Trois constats simples, une exigence.
1. Un VTC, ce n'est pas un Uber.
Un VTC c'est une réservation à l'avance, c'est un service connu, c'est un tarif fixé. Pas un taxi qu'on hèle, pas une appli qui jongle entre 50 chauffeurs anonymes. Quand on réserve chez Escale Paris, on sait qui vient, dans quelle voiture, à quelle heure exacte.
2. La voiture, c'est l'image.
Un client business, un touriste haut de gamme, un futur marié — quand il monte dans la voiture, il jauge tout. L'odeur, la propreté du tableau de bord, le sourire du chauffeur, le détail de la bouteille d'eau. Une voiture sale ou un chauffeur stressé, c'est l'image d'une marque qui ne tient pas. On lave intégralement entre chaque course. Sans exception.
3. Le prix verrouillé, c'est la confiance.
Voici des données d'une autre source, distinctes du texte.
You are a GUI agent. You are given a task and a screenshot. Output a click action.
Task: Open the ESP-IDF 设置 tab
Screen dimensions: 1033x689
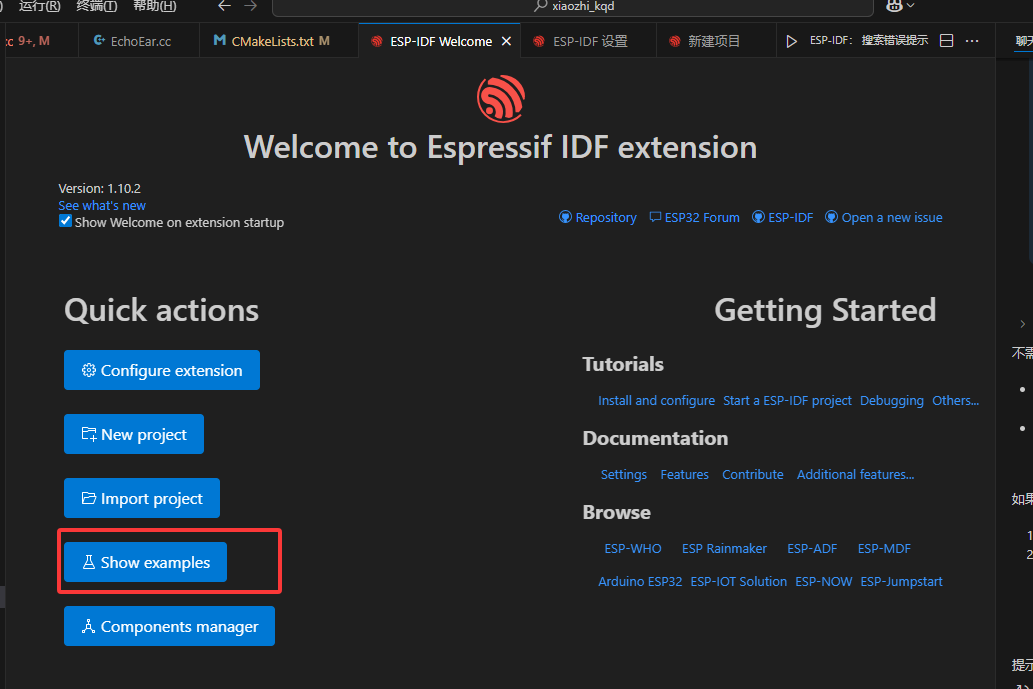click(589, 41)
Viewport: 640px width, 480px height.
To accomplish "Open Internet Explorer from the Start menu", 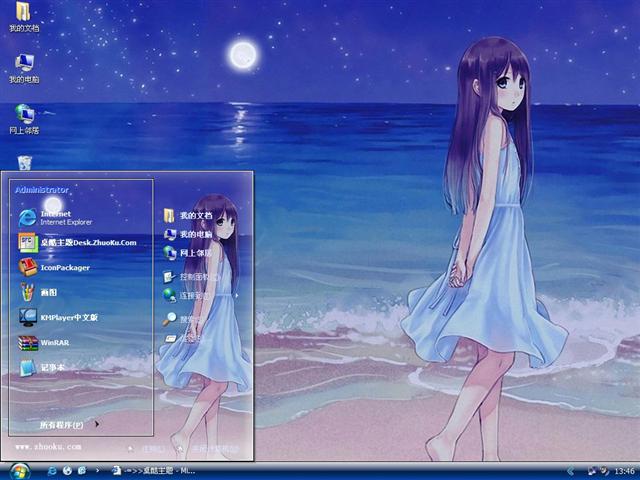I will (60, 217).
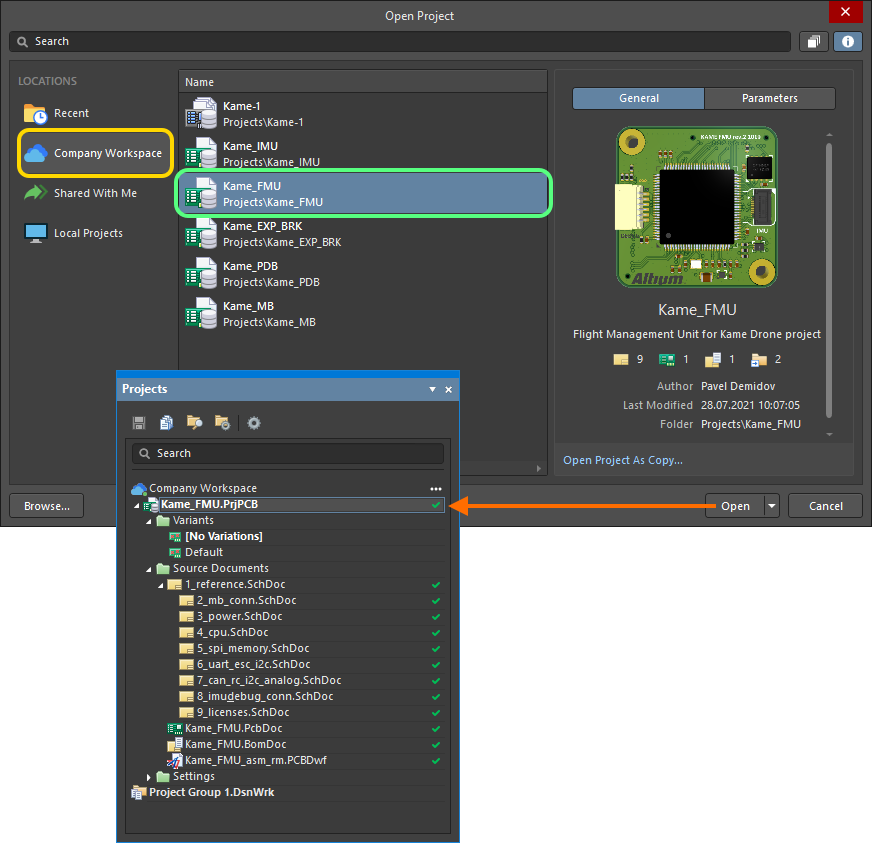Click the Browse... button
Viewport: 872px width, 843px height.
click(x=47, y=506)
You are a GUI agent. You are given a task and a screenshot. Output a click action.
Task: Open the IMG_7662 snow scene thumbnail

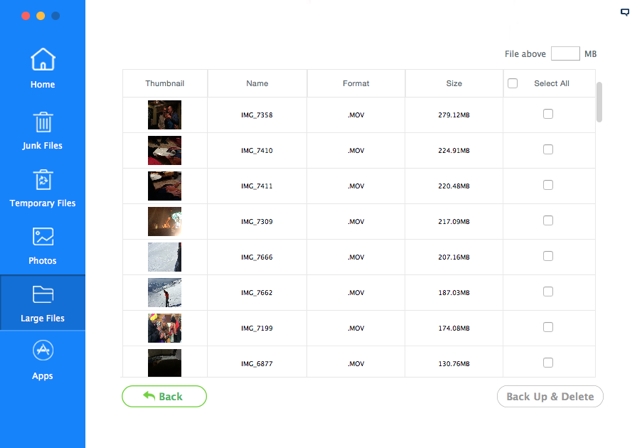165,292
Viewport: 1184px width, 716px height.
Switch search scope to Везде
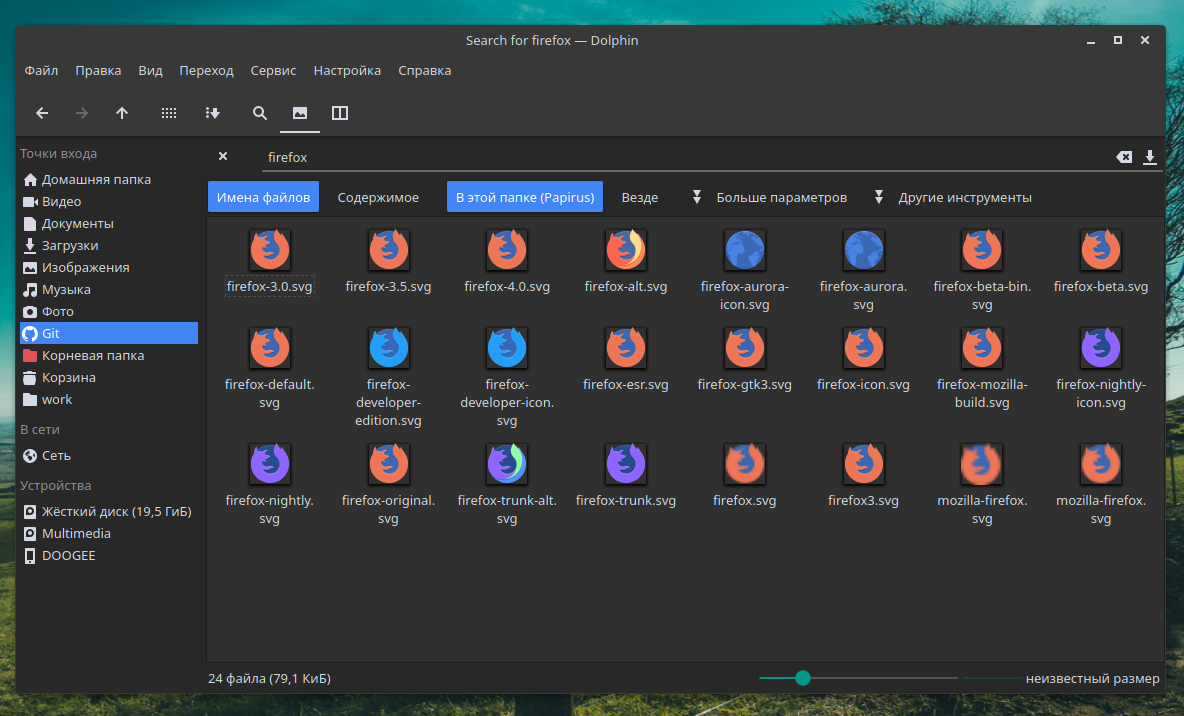tap(640, 197)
Un compteur qui tourne dans les bouchons, c'est de l'angoisse pour le client (combien je vais payer ?) et du conflit potentiel pour le chauffeur (le client refuse de payer le retard). On a tué cette équation : le prix calculé à la réservation est définitif. Si la course traîne 1 h dans les bouchons, c'est notre risque, pas celui du client. Tout le monde respire.